Human Rights Watch would like to thank the numerous organizations and individuals that contributed to the research that went into this report. We are very grateful for the support provided by journalists, activists, representatives of non-governmental organizations, including human rights groups, particularly Amnesty International, Article 19, and the Robert F. Kennedy Human Rights Center for their in-depth documentation and monitoring of human rights abuses in Gambia over the past two decades.
Most importantly, we would like to thank the Gambians who provided information and shared their experiences with us, many of whom risked their own security and, in some cases, that of their families to do so.
Annex: Human Rights Watch Letter to the Minister of Foreign Affairs in Banjul
1630 Connecticut Avenue, N.W., Suite 500
Washington, DC 20009
Fax: +1-202-612-4333; 202-478-2988
Minister of Foreign Affairs
The Republic of Gambia
I hope this letter finds you well.
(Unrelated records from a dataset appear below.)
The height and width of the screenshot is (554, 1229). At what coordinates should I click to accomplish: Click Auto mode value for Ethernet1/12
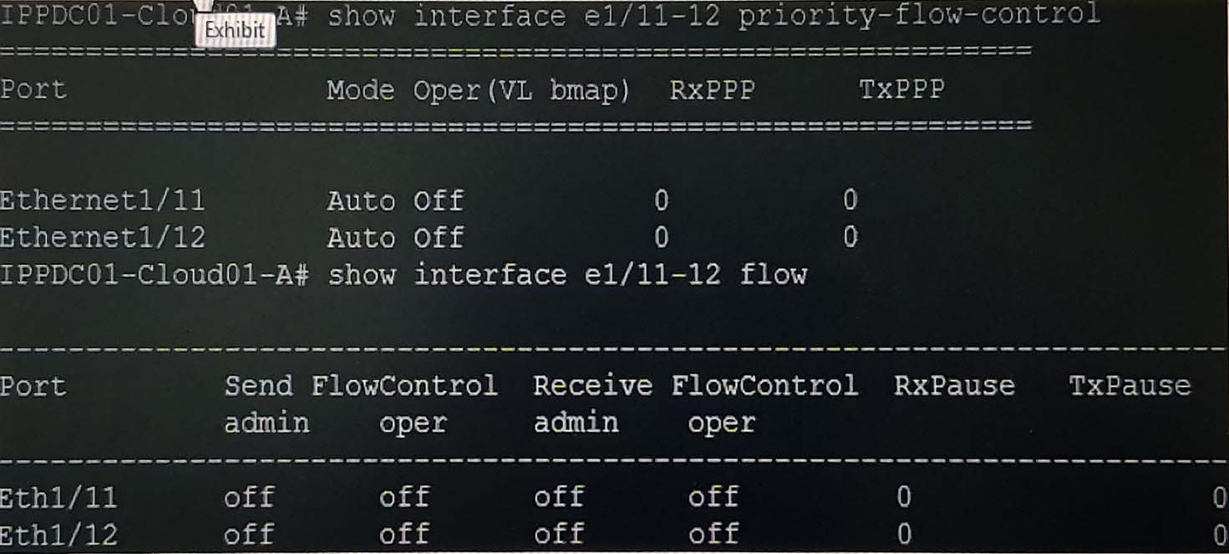click(361, 237)
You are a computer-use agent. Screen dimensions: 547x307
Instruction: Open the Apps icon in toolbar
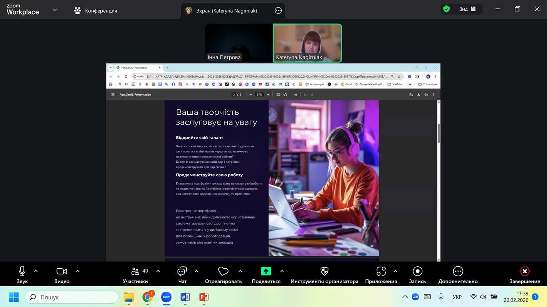[x=381, y=271]
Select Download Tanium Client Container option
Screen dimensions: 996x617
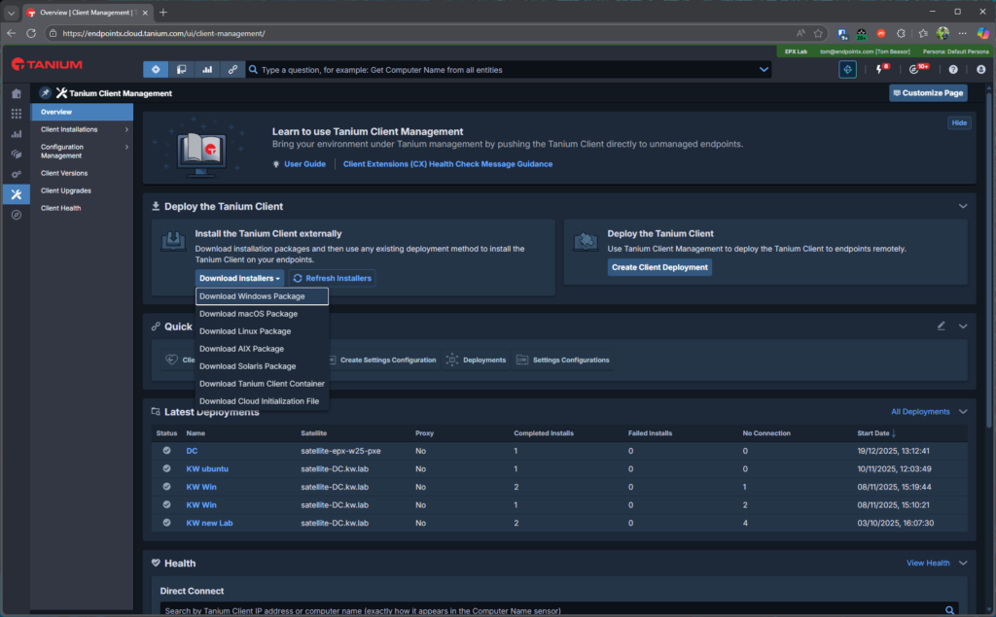[x=262, y=384]
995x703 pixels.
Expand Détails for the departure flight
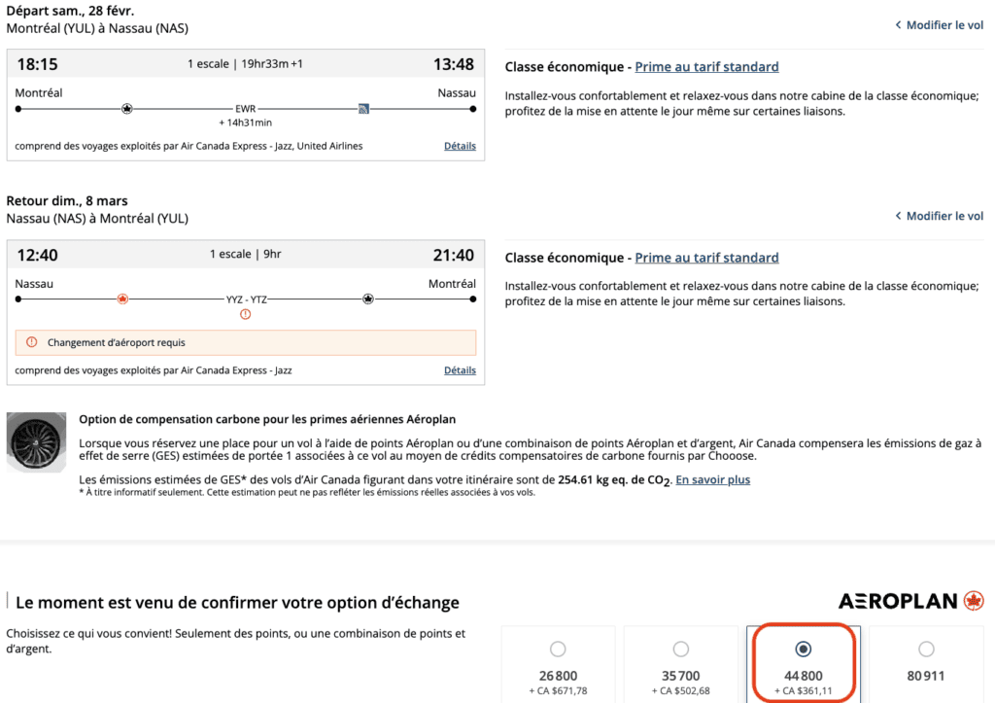click(x=460, y=146)
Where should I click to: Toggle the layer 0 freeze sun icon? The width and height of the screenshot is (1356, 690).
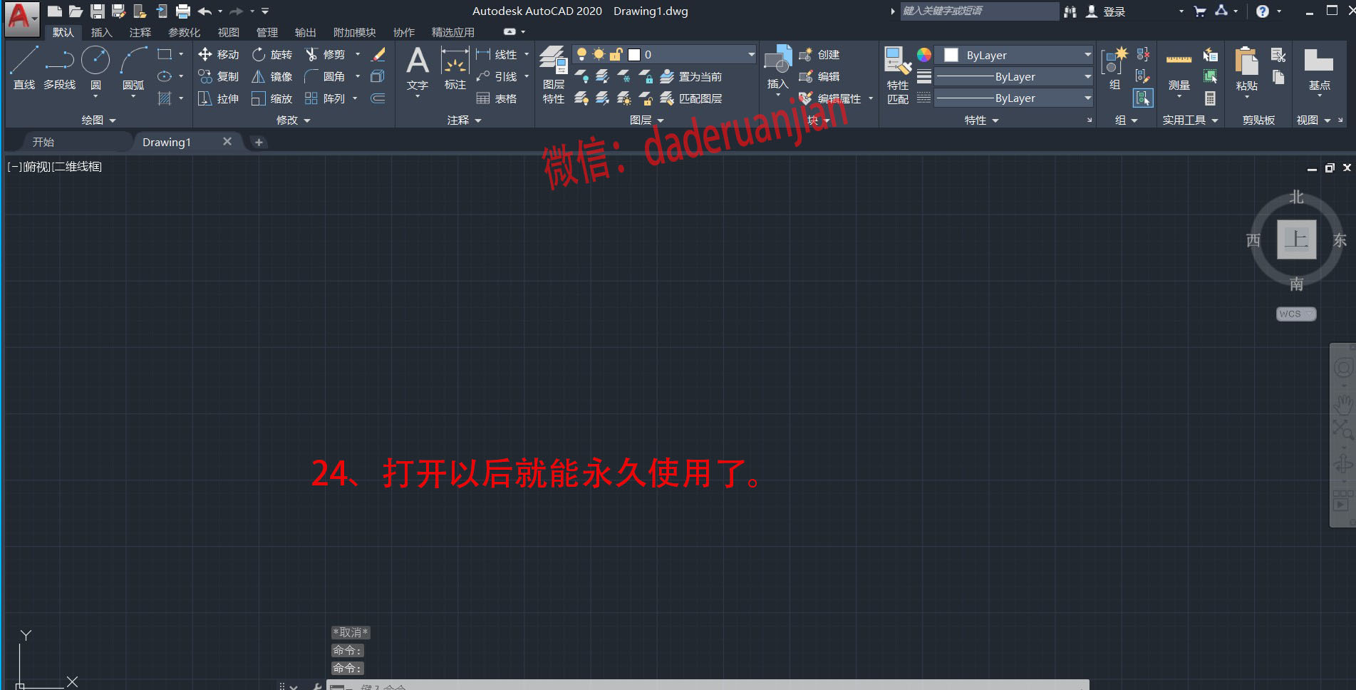[599, 54]
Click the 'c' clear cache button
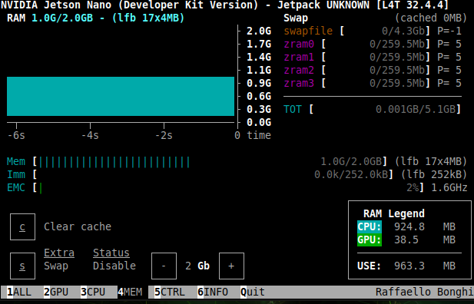The image size is (474, 304). pos(22,227)
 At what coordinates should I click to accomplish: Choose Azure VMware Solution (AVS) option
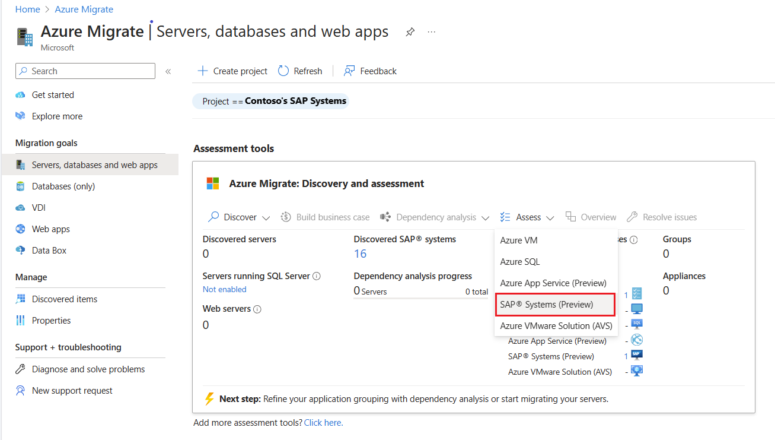(x=556, y=326)
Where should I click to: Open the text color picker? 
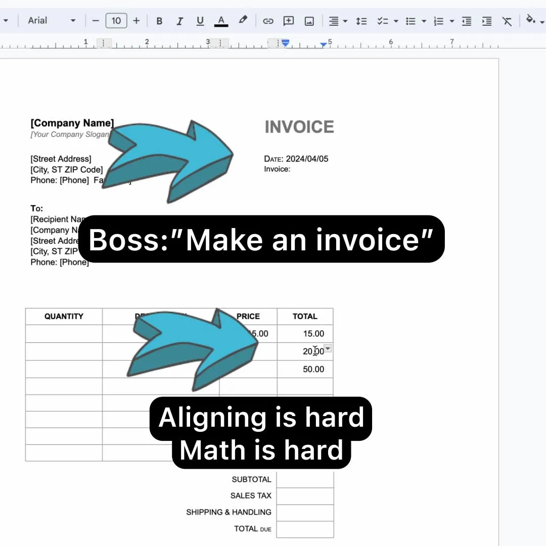click(221, 21)
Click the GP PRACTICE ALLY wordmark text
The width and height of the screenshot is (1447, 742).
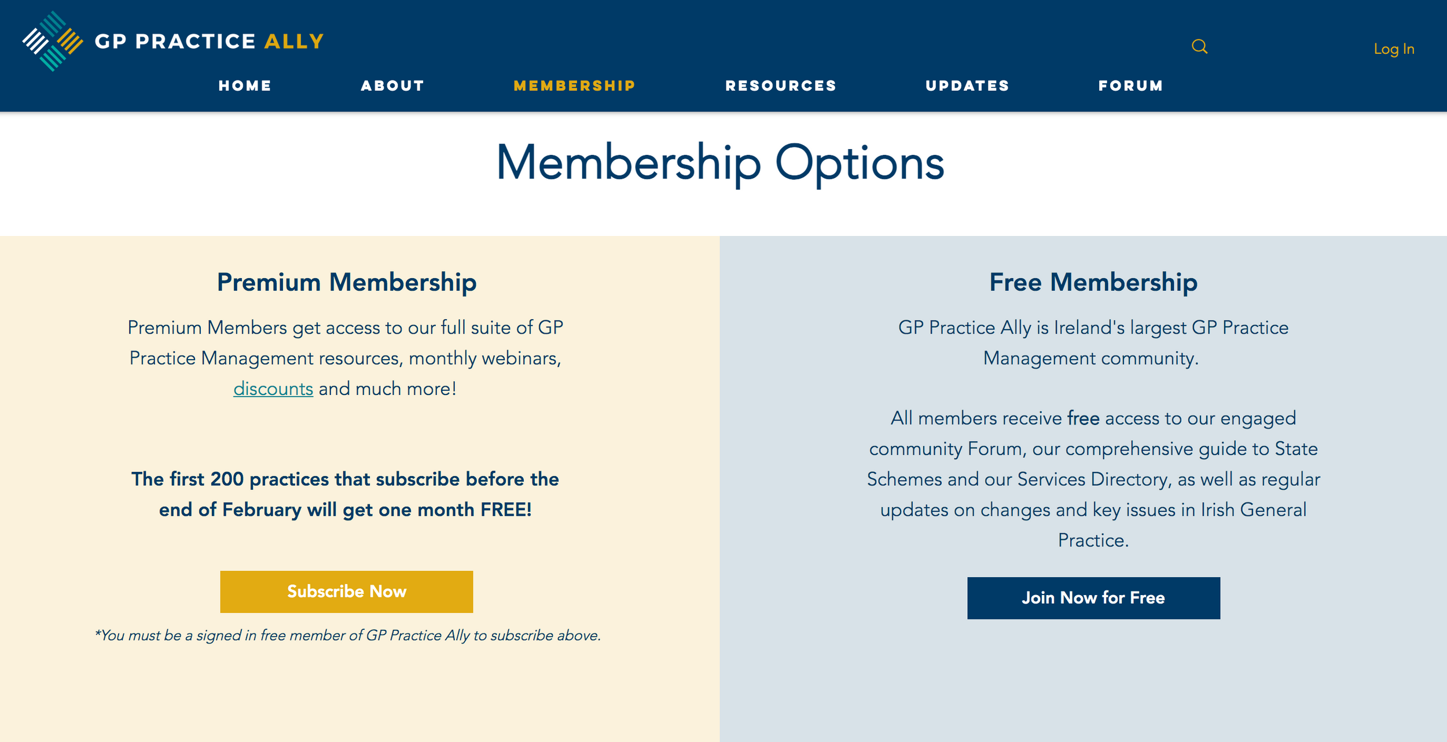click(x=208, y=40)
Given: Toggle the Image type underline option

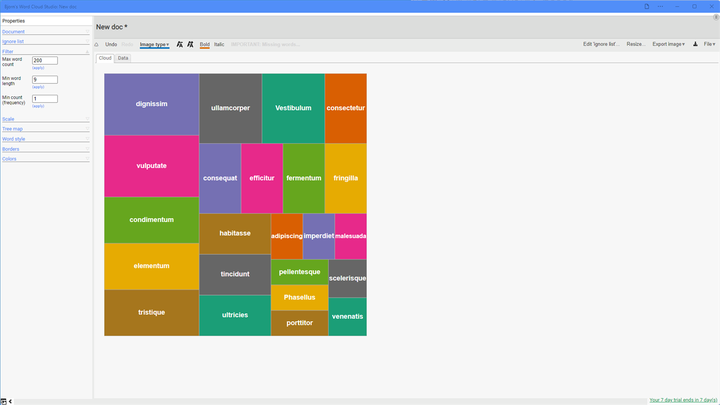Looking at the screenshot, I should 154,44.

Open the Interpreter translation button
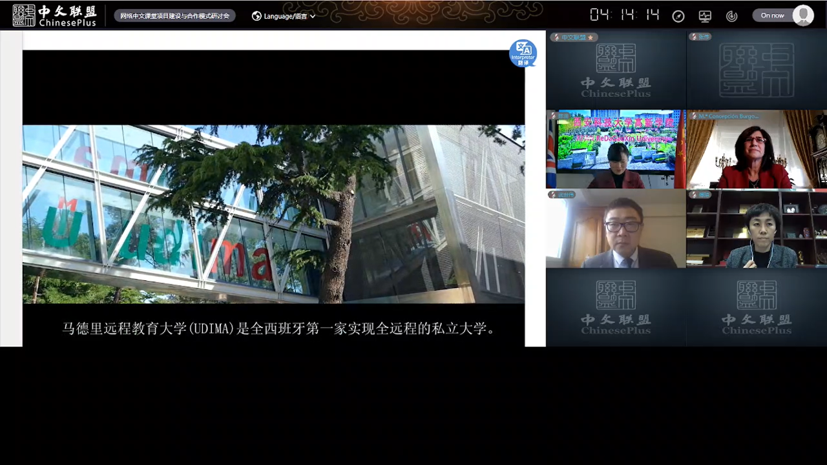(x=523, y=53)
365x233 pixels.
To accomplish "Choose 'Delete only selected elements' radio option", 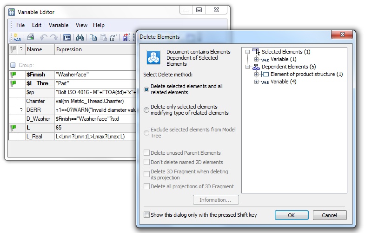I will (147, 110).
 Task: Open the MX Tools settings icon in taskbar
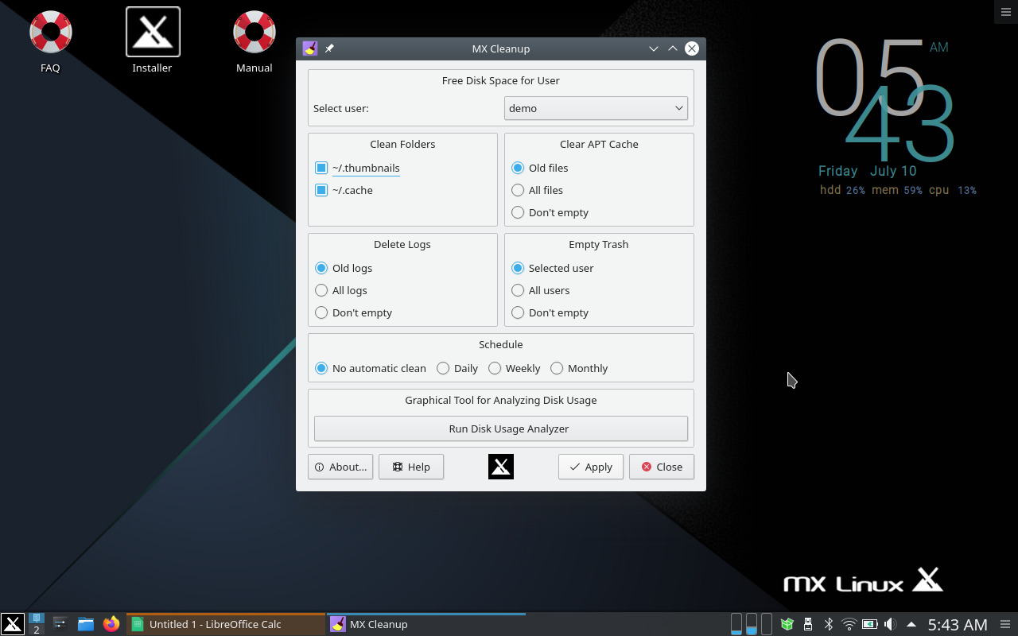(59, 624)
I am writing to present an advance and embargoed draft copy of our report on the human rights situation in Gambia, to be released in early September, in order to provide the Gambian government an opportunity to respond on our findings and recommendations.
In order to incorporate your response into our report, we would, however, need to receive your response (in writing) by September 4, 2015. Please note that this is a draft copy which is under embargo until a release date (to be announced) in September, 2015.
We very much look forward to receiving your response and maintaining a constructive dialogue with the Gambian government on the important matters and recommendations raised in the report.
Director, Africa Division
West Africa Director
Consultant researcher, Africa Division
CC: Gambian Embassy, Republic of the Gambia; Minister of Information and Communication Infrastructure, Republic of The Gambia; Minister of Foreign Affairs, Republic of The Gambia; Minister of the Interior, Republic of The Gambia; Secretary General, State House, Republic of The Gambia.